Photo by Travis Anderson
Edie Hill is at home in her studio, surrounded by her music and her dogs.
Edie Hill found solace in the world of music as a child. Now, she eats, lives, and dreams it.
May 2006
By William Randall Beard
“Music is my lifeline,” says composer Edie Hill. “Composing is a way to reach deep down to summon up the beast I have in me. Music has been a vehicle, my way of working through different kinds of life, grappling with mortality.” As she talks, her eyes sparkle and her whole face lights up, giving her a childlike, pixyish quality.

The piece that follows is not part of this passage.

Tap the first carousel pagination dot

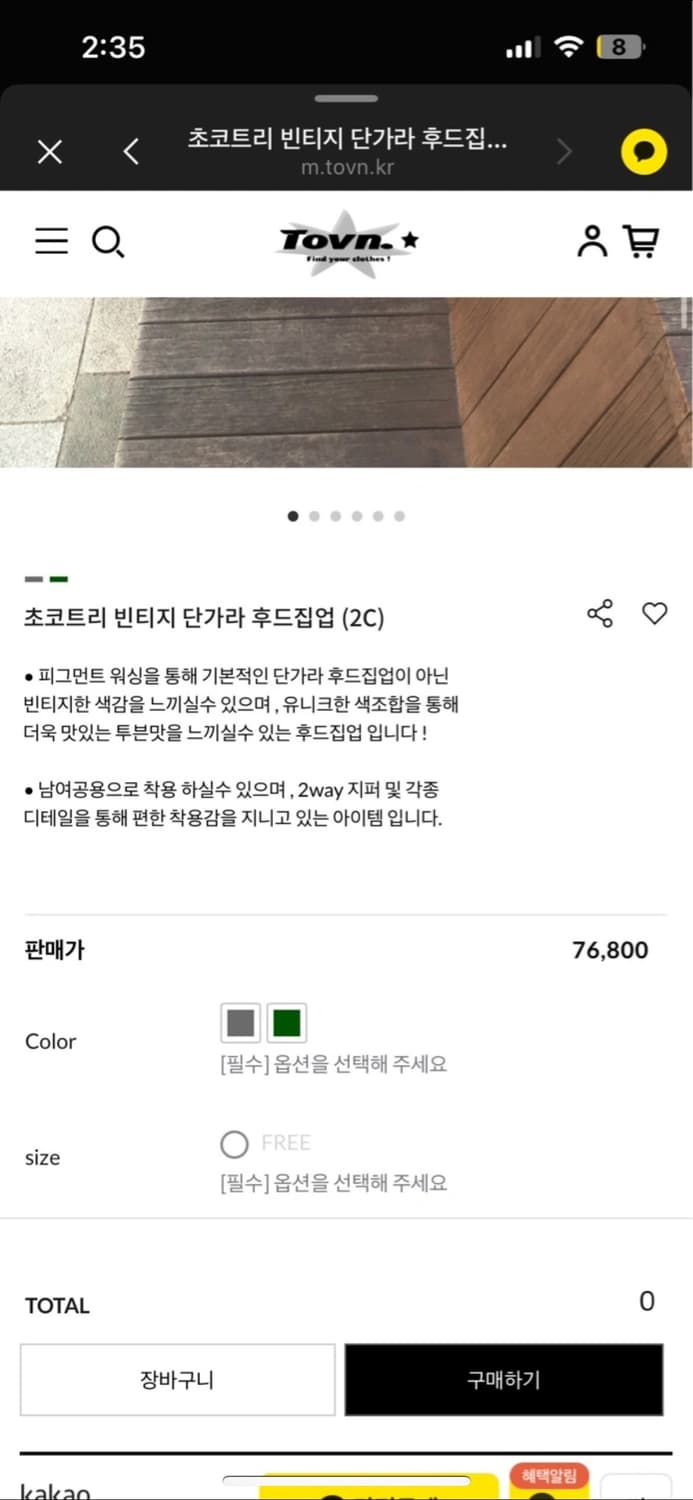[293, 516]
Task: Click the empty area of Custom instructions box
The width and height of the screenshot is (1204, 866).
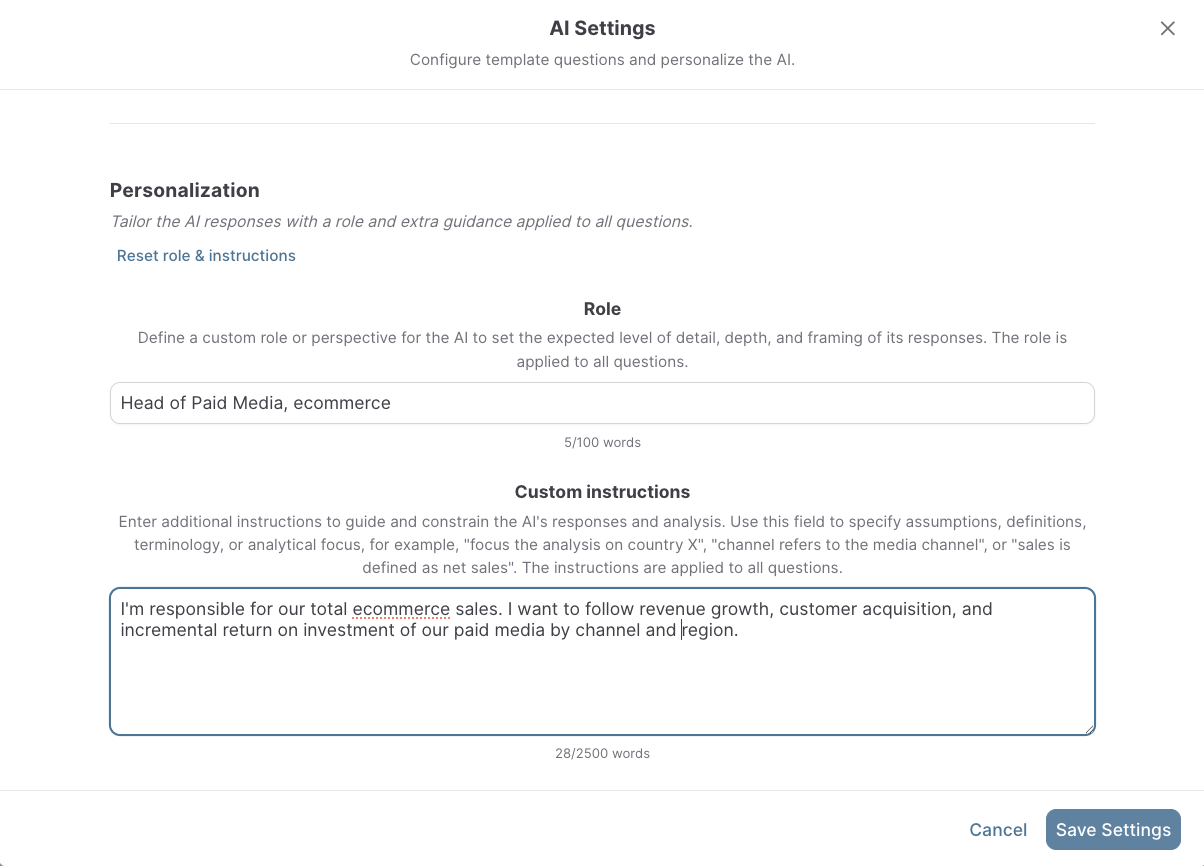Action: [x=602, y=690]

But music is also Hill’s job. She isn’t a household name yet, but the forty-four-year-old is a well-known composer-in-residence with the Schubert Club who can make a living working strictly on commission, a rare feat for a composer. Her commissions can range from three-minute choral pieces to full-length orchestral compositions, and she typically completes several every year. She’s currently working on ten commissions, about as many as she can handle at one time, which offer an element of security in a notoriously tenuous profession.
“She’s been around here, plugging away, for more than ten years, and now she’s being successful,” says Schubert Club executive director Bruce Carlson, who’s been an advocate for her work for more than a decade. “Now you hear her music quite a bit.”
Hill’s masterful facility for setting words and exploiting the emotional richness of texts keeps her in demand most as a composer of choral music. She’s had works performed locally by the Rose Ensemble, the Dale Warland Singers, VocalEssence, Cantus, and Dare to Breathe, and nationally by the Camerata Singers and Harmonium Choral Society.
Musically speaking, Hill wears her heart on her sleeve, which is serving her well with one of her current projects, a commission for the Rose Ensemble to commemorate its tenth anniversary. According to the early music group’s website, this month’s concert focuses on “centuries of medieval and Renaissance music written in honor of the world’s first ecologist,” St. Francis of Assisi. Hill’s contribution is a setting of his poem Il Cantico Delle Creature (Canticle of the Creatures), a celebration of the natural world. “I love the text,” says Hill. “It is so pertinent with the earth and the state that it’s in. I can sing things out, through the Rose Ensemble, straight from my heart.”
Hill’s studio is the front room of the south Minneapolis house she shares with her husband, playwright Jon Wolf. A worktable, bigger than most dining tables, is cluttered with papers, pencils, CDs, a calendar, and a coffee pot. A studio upright stands next to the table, and her current manuscripts—handwritten even in this era of computers—cover the walls. “I tack drafts up like paintings,” she says. “They give me perspective.” But her studio also reflects her sense of fun and whimsy. “I love my space,” she says. “I have things I love around me—shells, a picture of my grandma, my collection of glass eggs.”
When at home, Hill maintains a rigorous composing regimen. She rises around 5 a.m., and, after cooking egg whites and steamed apples and carrots for her two dogs, works until 5 or 6 p.m., and sometimes until 8. She eats breakfast, lunch, and occasionally dinner in her studio. She wraps her landline phone in a towel in the basement so it doesn’t disturb her. But she keeps her cell phone in her studio and answers it with more regularity because only a few people have the number. Still, she’s set the ringer to croak like a frog for a more benign interruption. If her dogs didn’t need a couple of walks a day, she doubts she’d get outside much.